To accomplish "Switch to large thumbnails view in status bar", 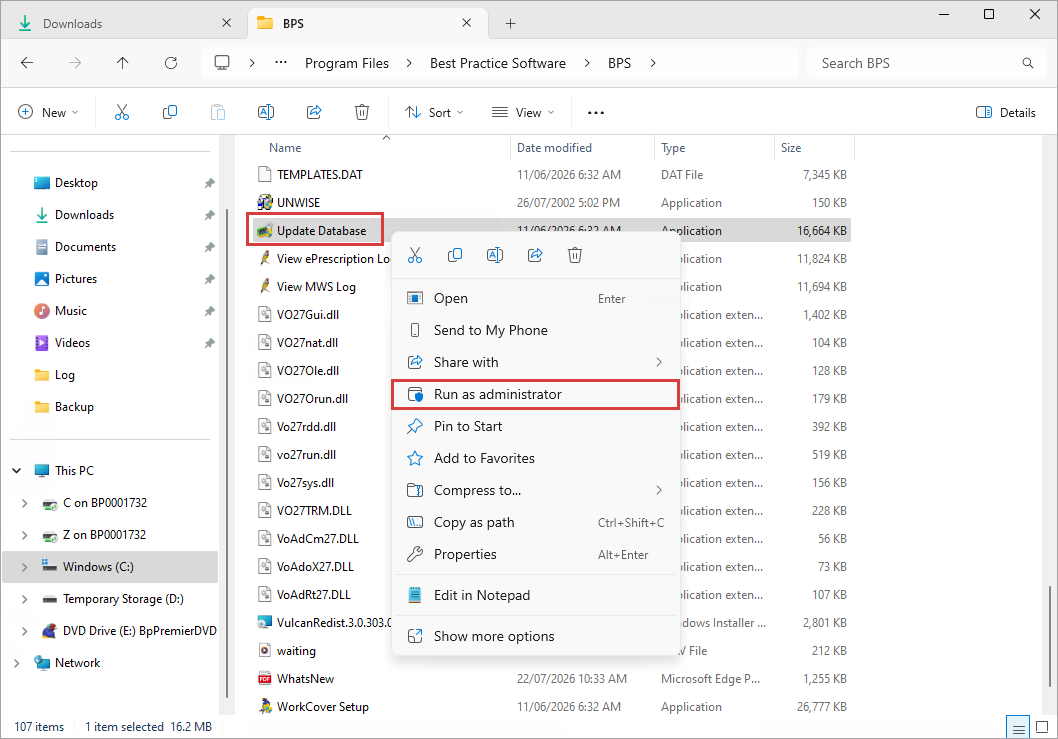I will pyautogui.click(x=1042, y=727).
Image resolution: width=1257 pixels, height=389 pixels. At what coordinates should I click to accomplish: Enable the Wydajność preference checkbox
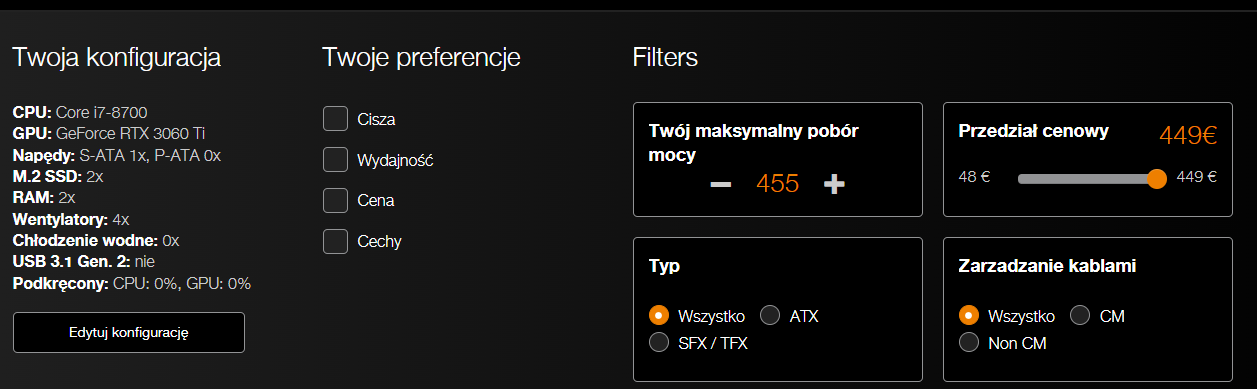pyautogui.click(x=335, y=160)
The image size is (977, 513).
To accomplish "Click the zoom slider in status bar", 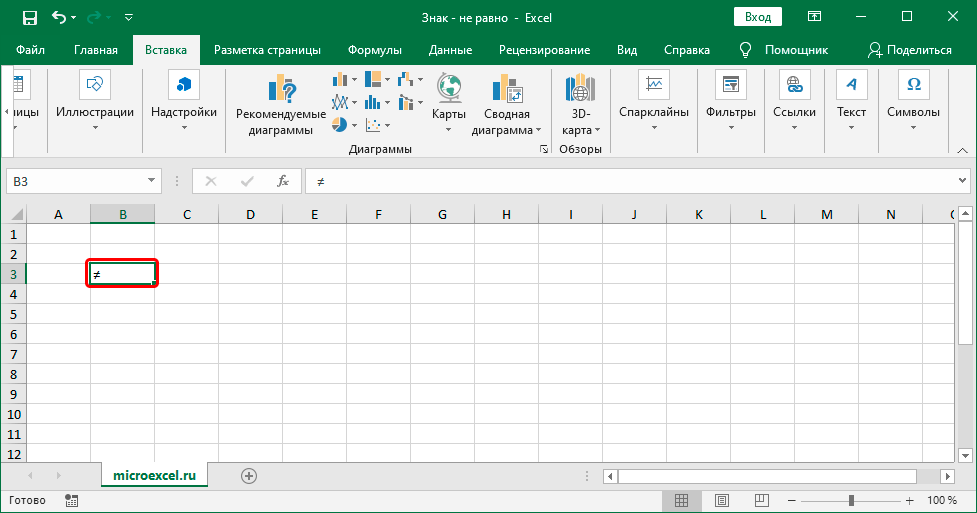I will point(851,500).
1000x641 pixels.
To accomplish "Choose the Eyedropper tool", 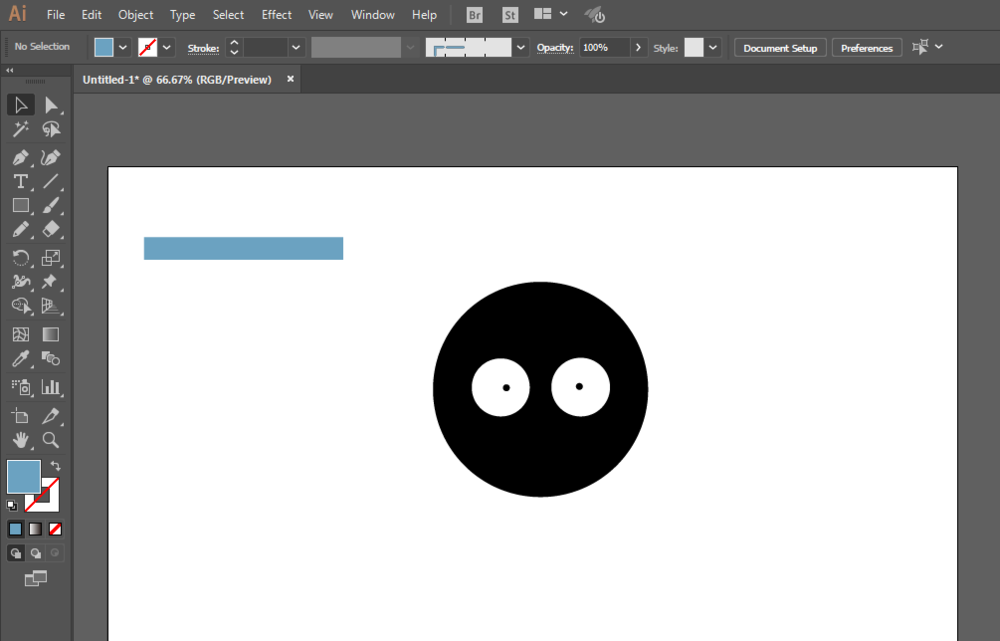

■ Aim of the task: Counting both ends, reproduce word for word the lines from the line with "1000x641 pixels." to the final line of the listing above, skipping every picture.

■ Answer below:
1000x641 pixels.
To accomplish "Choose the Eyedropper tool", 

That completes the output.